Había hecho bien las cuentas, hacía tres días que estábamos acá. Uno: cuando encontramos el lugar. Dos: cuando llegó Isa. Ese era el día tres, entonces. Si nos quedábamos más tiempo tendría que numerarla. Sería la casa cuatro, porque después de la segunda tuvimos una más que aún podía llamarse hogar.
No podíamos quedarnos en la casa dos, claro, el manco del seis hablaba mucho de moverse, tal vez porque los soldados no podían quedarse quietos, así no se ganaban las guerras. Y a mí eso me parecía muy acertado. Si no nos hubiéramos movido, tal vez no habríamos llegado acá. Si nos hubiéramos quedado en la primera casa, en la segunda o en la tercera, tal vez ni siquiera seguiríamos vivos. O a lo mejor era todo lo contrario. A lo mejor allí estaba la trampa, te obligaban a moverte porque si hallabas el lugar donde quedarte terminaba el juego, te salvabas. Basta, Zinny, estás desvariando, me dije, tenés tiempo para pensar. Sí, eso era lo que pasaba. Mamá Pura seguía en lo suyo. Jaz, a su lado, miraba las ilustraciones de un libro; Isa no había vuelto y a mí se me habían ido las ganas de empezar otra vez a ordenar lo ordenado o de hacer listas, entonces pensaba.
Esa mañana habíamos desayunado la liebre de Isa, luego los chicos se habían quedado dormidos, ¿qué hora era? Si nos habíamos salteado el almuerzo y aún no teníamos hambre, ¿así estaba contando las horas? Bien… estaba comprobado, me iba a volver loca, así que me obligué a sentarme al lado de Mamá Pura, respirar hondo y continuar con nuestra historia, que era lo único que parecía dominar el tiempo.
*
—La mañana del último día en la segunda casa no parecía distinta a las otras mañanas en que habíamos estado allí. O por lo menos yo no noté las señales, era muy pequeña. La única certeza, lo que tenía frente a mis ojos, era que Canela estaba en su cuarto, sola, y que me invitaba a entrar. Yo le había llevado una hoja en la que había combinado algunas notas musicales que, en mi cabeza, sonaban bastante bien, y quería probarlas sobre el violín de cartón, aunque tampoco ahí sonarían de verdad, claro.
»Creo que llegué a estirar el brazo, que ella tomó la hoja, que sonrió, pero lo que sucedió después volvió a cambiar todos los planes.
»Con el primer estruendo el sol entró a la casa sin ventanas, inundó la habitación e iluminó a Canela. El segundo proyectil me lanzó hacia el pasillo, me quitó el aire, me dejó ciega y sorda y muda. Y luego, otra vez, como en la primera casa, todo fue confusión, destellos, ruidos, golpes. Alguien que me arrastraba, me levantaba, me aplastaba la cara contra una manta que picaba. Yo quería quitármela de encima, rascarme la nariz, pero el cuerpo no me respondía. Mientras, el mundo entero gritaba, corría, y yo me daba por vencida, dejaba de luchar y me hundía en la manta.

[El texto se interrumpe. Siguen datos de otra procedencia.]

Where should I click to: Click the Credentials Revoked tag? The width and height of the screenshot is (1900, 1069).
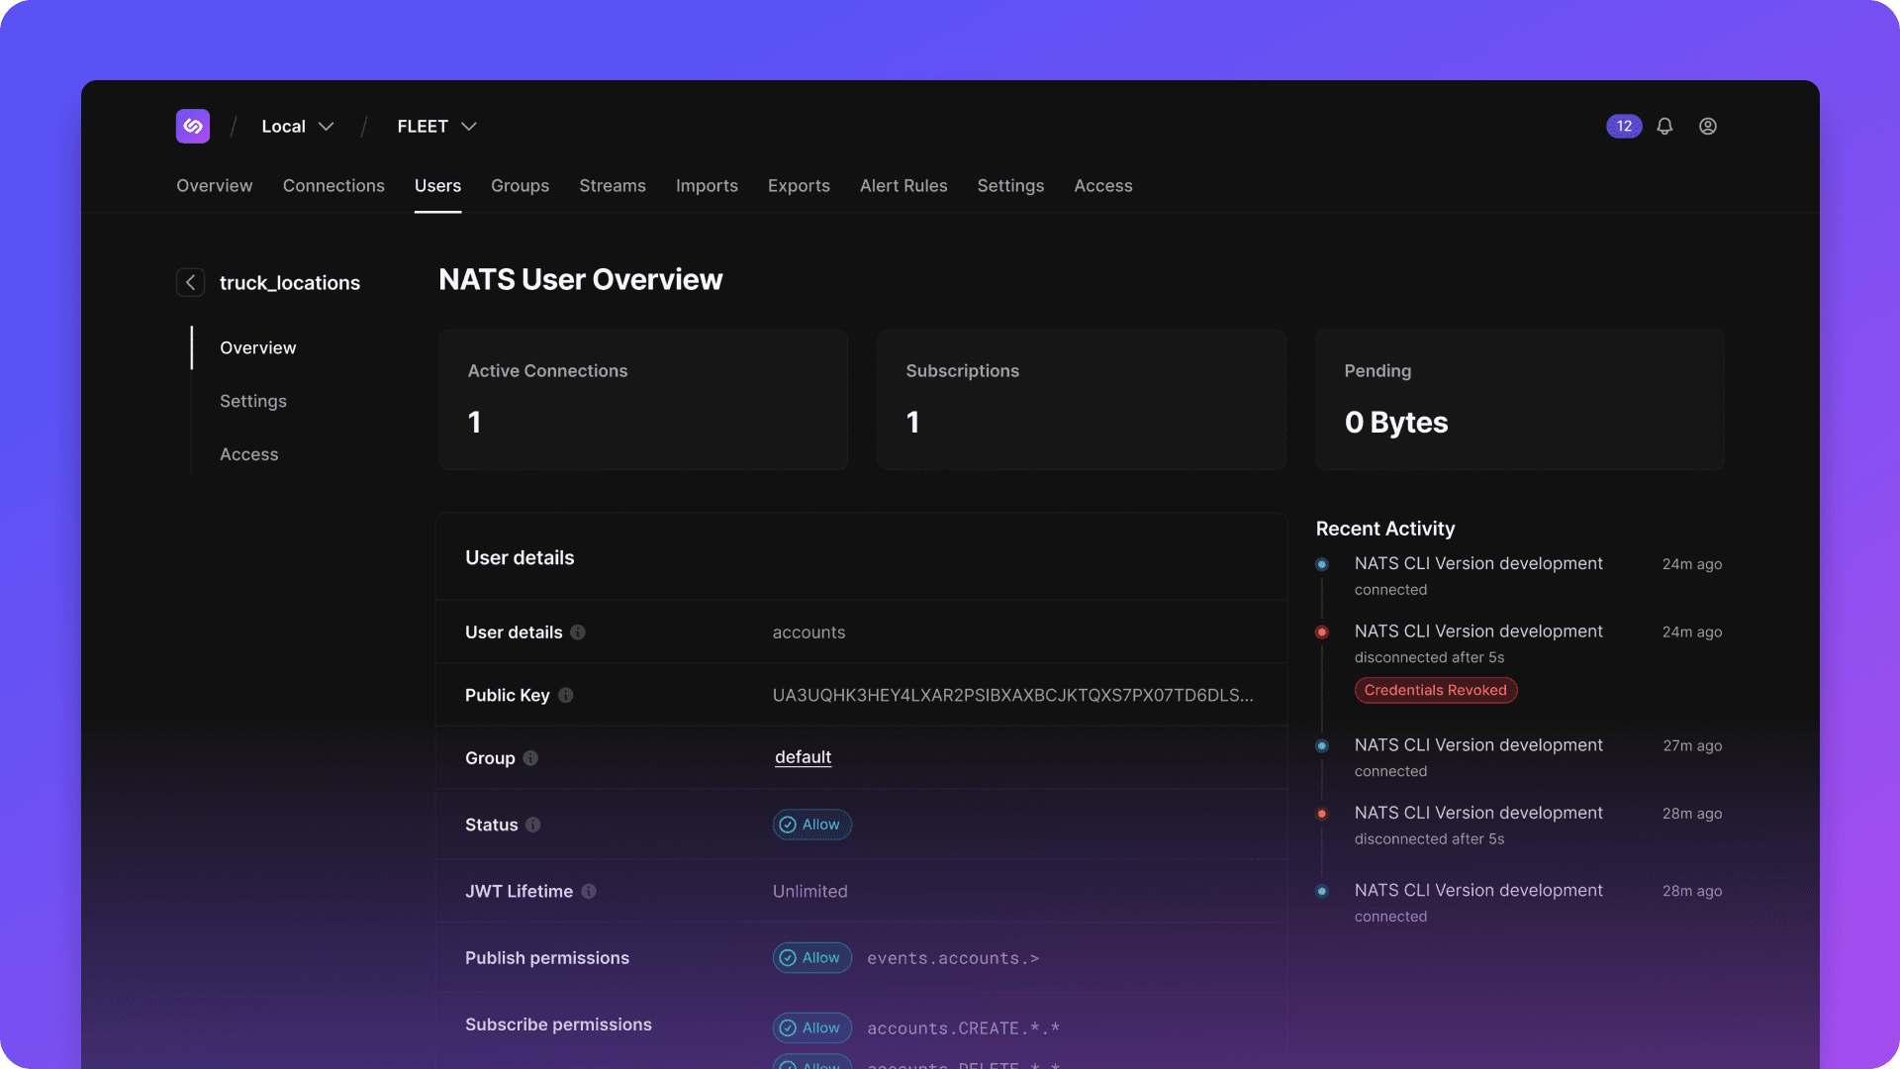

Jaz me escuchaba sentada en el piso, atenta y con la espalda bien erguida. Una vez me había dado a entender que para recordar las palabras debía verlas y tocarlas, comprender su forma. Mi hermana no había nacido cuando nos fuimos de la segunda casa, pero nació con otros estruendos y a veces hasta podía predecir, por algo que sentía u olía en el aire, por el silencio o el ruido del instante anterior, el siguiente estallido.
No todos lograron salir de la segunda casa. El manco del seis no lo hizo. Tampoco la señora de la habitación tres que tenía los mellizos, ni los mellizos. Tampoco Canela con mi violín de colores. Todo eso lo supe mucho después, claro, lo fui averiguando a medida que aprendía a hacer las preguntas correctas. Porque, si no, me respondían a todo que era chica, que ya entendería, que todo estaba bien. Y yo sabía, por lo menos, que aquello no se parecía en nada a estar bien.
—A Mamá Pura no le gustan los ruidos —dijo entonces Jaz.
—No te preocupes, le taparemos las orejas si algo pasa.
—Y le diremos palabras lindas al oído —dijo mi hermana, que era lo que hacía mamá para calmarla a ella.
—Sí, haremos eso.
—También a Isa. Los hombres hacen que aguantan, pero no aguantan.
—No creo que Isa regrese, Jaz. Ese chico ya debe andar lejos.
Como respuesta Jaz señaló el hueco por el que asomaba la oscura cabellera de nuestro amigo y a mí, como un perro de Pavlov rápidamente adiestrado, se me llenó la boca de saliva. Si Isa traía un animal cada vez que venía, sería bienvenido. El gemido que me llegó a continuación confirmó la cena, aunque lamenté que no la trajera ya muerta.